To me, this is the point that journalists most often miss about the Social Security debate. They tend to get so caught up in the distributive aspects of Social Security–how it affects the Budget, whether benefits are going up or down, or what have you–that they forget the incentive effects. It is the duty of economists to keep those effects in focus.
How does Social Security affect work and thrift? Feldsten says,
Who among you is confident about even the most basic Social Security rules that determine benefits at retirement? If you are a man, what benefit would your wife receive if she collects on her own rather than as your spouse? How would that change if she earned more or worked another year? If she retires at age 62 rather than 65? I’m told that there are more than 2500 separate rules in the Social Security handbook.

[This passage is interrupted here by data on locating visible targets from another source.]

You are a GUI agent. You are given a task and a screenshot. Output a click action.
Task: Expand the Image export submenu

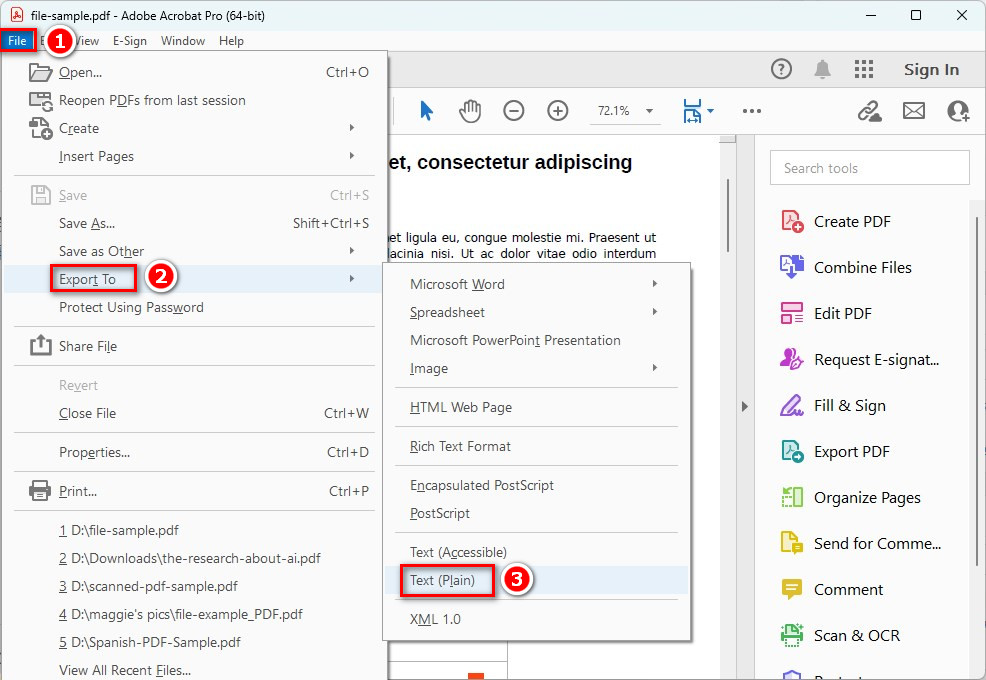click(428, 368)
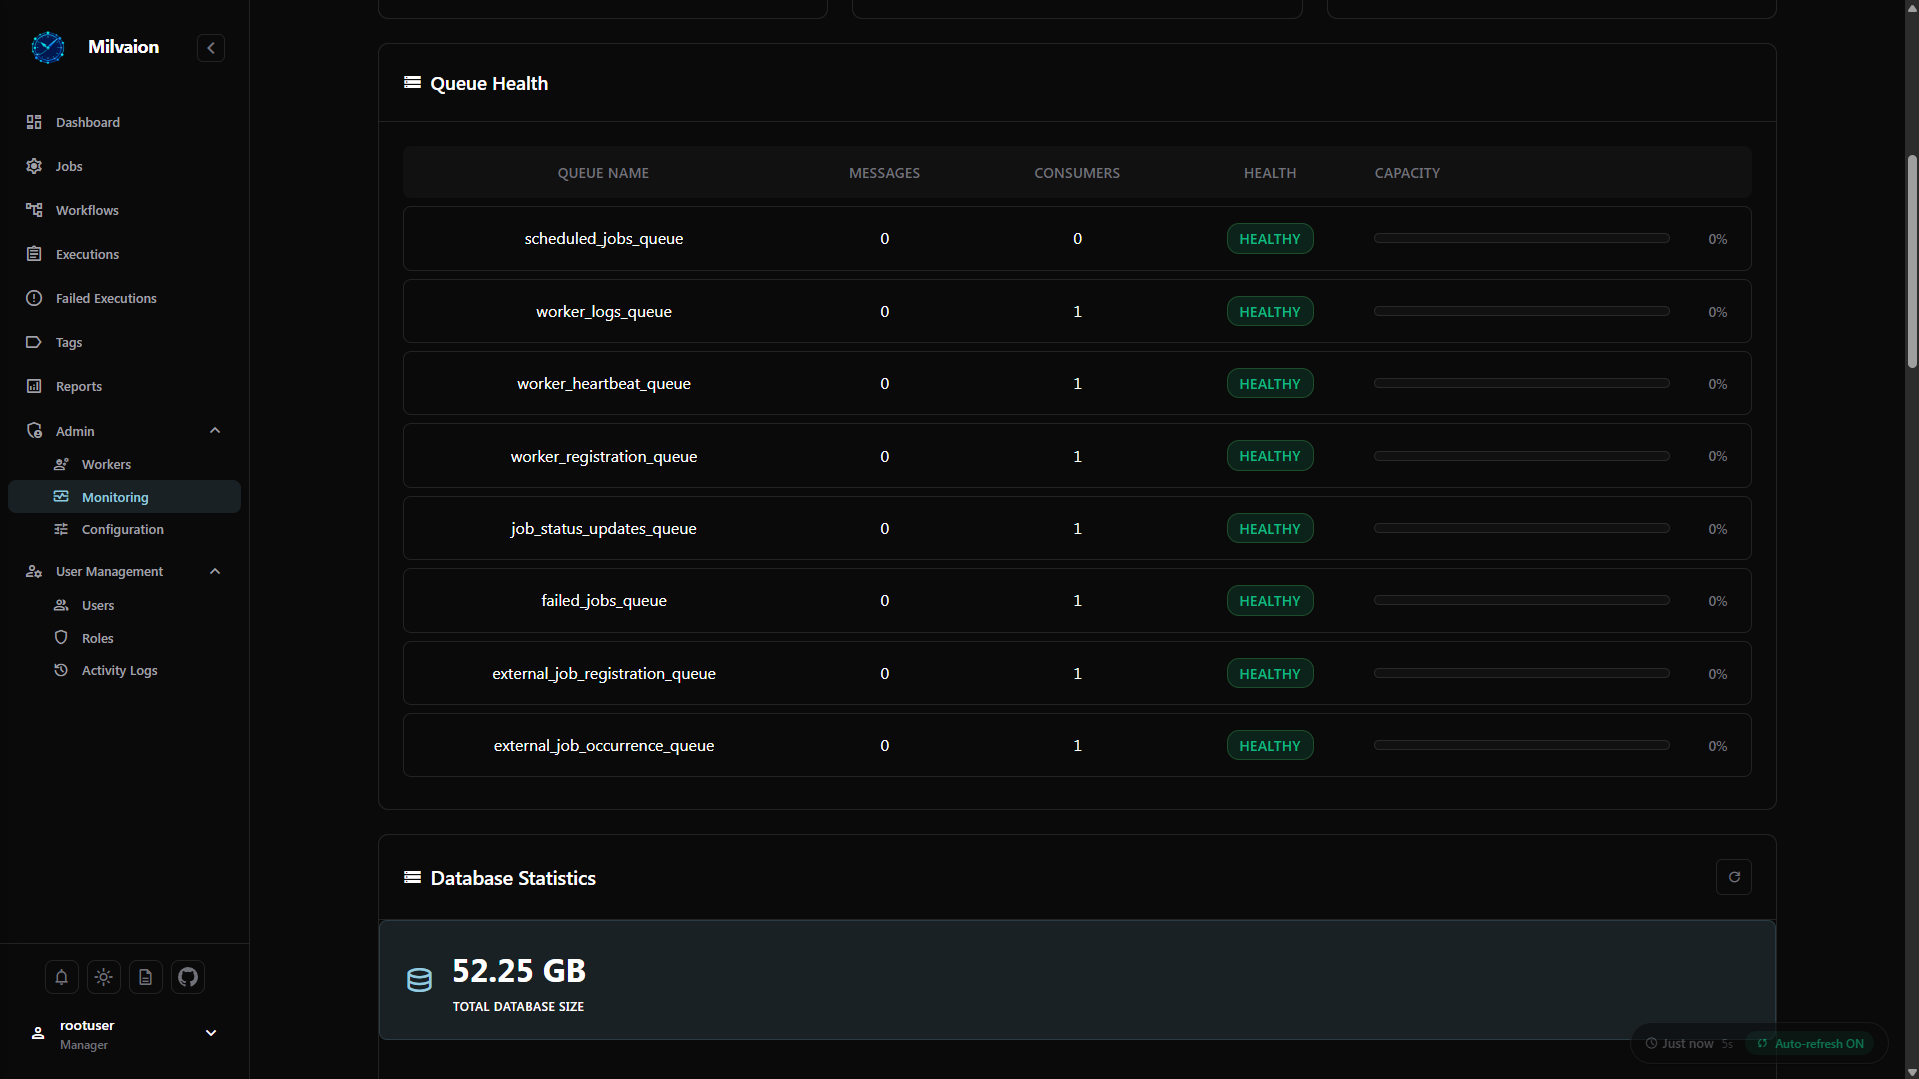Screen dimensions: 1919x1079
Task: Open the rootuser account dropdown
Action: click(x=211, y=1033)
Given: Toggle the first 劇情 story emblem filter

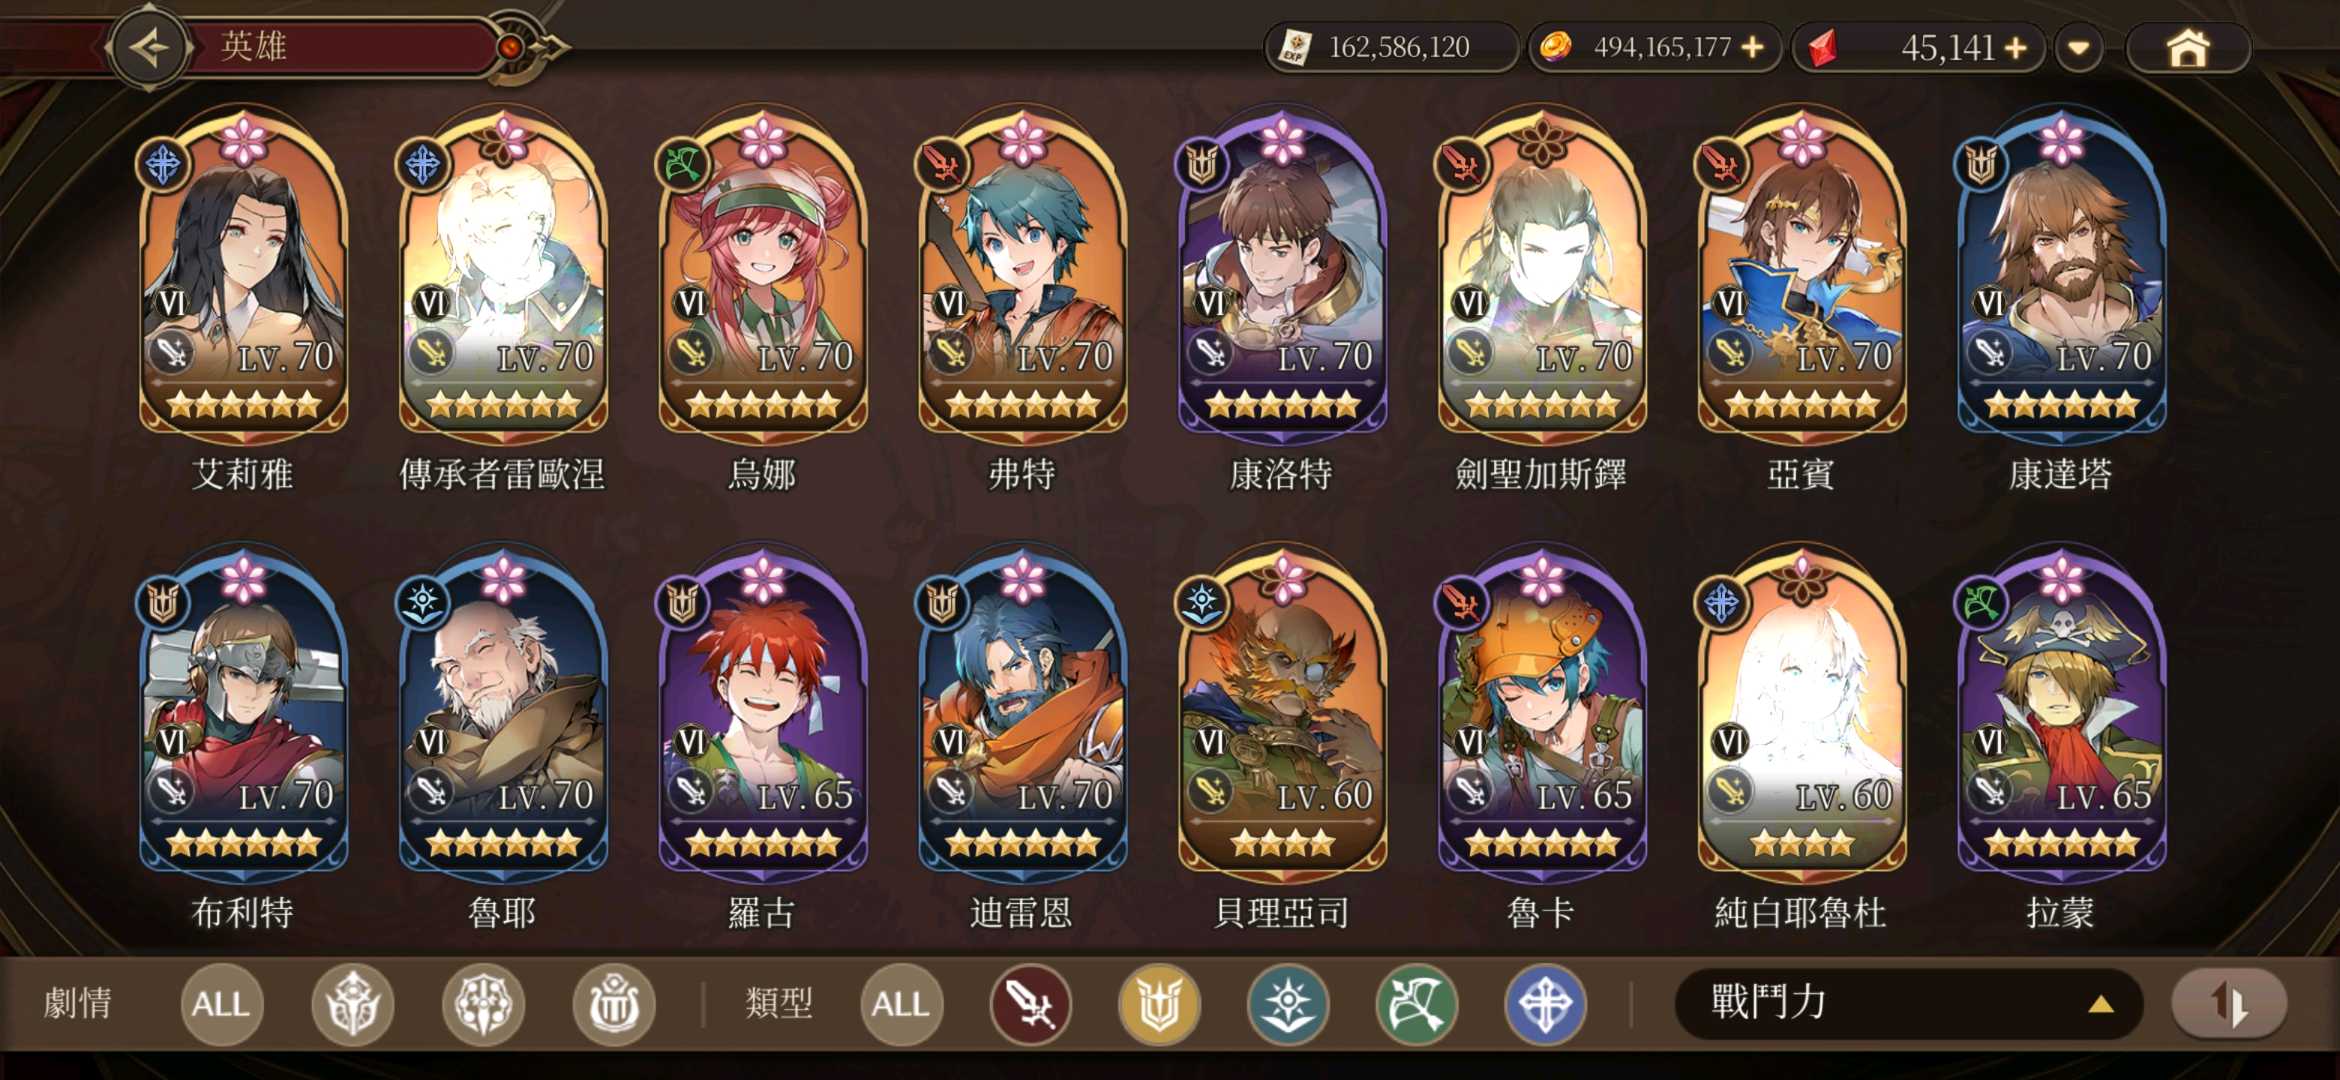Looking at the screenshot, I should (352, 1004).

The complexity of the rules weakens the perceived link between the payroll taxes paid and subsequent benefits. Many employees may simply regard their Social Security payroll tax as similar to the income tax, thereby increasing the perceived marginal tax rate and raising thedeadweight loss of the tax.
I recommend reading Feldstein’s entire essay.
For Discussion. How can economic analysis improve the design of social insurance programs?